NOTE: this may take a while, as it needs to download about 2Gb of data from HuggingFace.

  1. Proceed to the Loading Data section for details about how to load data

Trying it manually

Requirements

NOTE: URLs and hostnames can be configured in the application.properties file or exported via environment variables. For instance if using Qdrant in another host, you can set its host using the QDRANT_HOST variable.

Steps

  1. Build the project
mvn clean package
  1. Launch Qdrant:
podman run -d --rm --name qdrant -p 6334:6334 -p 6333:6333 qdrant/qdrant:v1.9.7-unprivileged
  1. Launch Ollama:
OLLAMA_HOST=localhost:8000 ollama serve

NOTE: make sure you have the mistral:latest model available. If not, then download it using OLLAMA_HOST=localhost:8000 ollama pull mistral:latest.

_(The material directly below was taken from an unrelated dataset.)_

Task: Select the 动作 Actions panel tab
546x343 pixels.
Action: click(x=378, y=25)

  1. Launch the ingestion sink:
KAFKA_BROKERS=kafka-host:9092 java -jar ./assistant-ingestion-sink/target/quarkus-app/quarkus-run.jar
  1. Launch the ingestion source:
KAFKA_BROKERS=kafka-host:9092 java -jar ./assistant-ingestion-sources/plain-text-source/target/quarkus-app/quarkus-run.jar
  1. Launch the backend:
KAFKA_BROKERS=kafka-host:9092 java -jar ./assistant-backend/target/quarkus-app/quarkus-run.jar
  1. Launch the UI:
java -jar assistant-ui-vaadin/target/quarkus-app/quarkus-run.jar

Loading Data

Loading PDFs

To load PDF data (such as those from documentation, books, etc) into the QDrant DB, use the command:

cd assistant-cli && java -jar target/quarkus-app/quarkus-run.jar consume file /path/to/red_hat_build_of_apache_camel-4.0-tooling_guide-en-us.pdf

NOTE: you can download some PDFs from here.

Loading Datasets

You can load data from the Camel Dataset.

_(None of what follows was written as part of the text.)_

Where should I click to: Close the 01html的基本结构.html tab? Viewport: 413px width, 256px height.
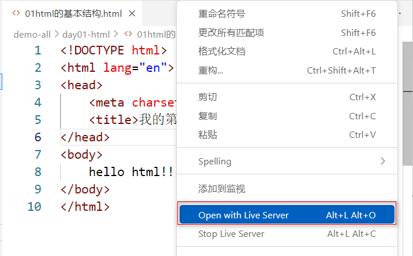pos(132,13)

To download the dataset for data formats:

huggingface-cli download --repo-type dataset --local-dir camel-dataformats megacamelus/camel-dataformats

To download the dataset for components:

huggingface-cli download --repo-type dataset --local-dir camel-components megacamelus/camel-components

Use this command to load the dataset into the DB:

java -jar target/quarkus-app/quarkus-run.jar consume dataset --path ~/code/datasets/dataset/ --source org.apache.camel

Checking if the data was loaded

Wait a few seconds after running the load command, and then check if the data is available in the Qdrant DB:

curl -X POST http://localhost:6333/collections/camel/points/scroll -H "Content-Type: application/json" -d "{\"limit\": 50 }" | jq .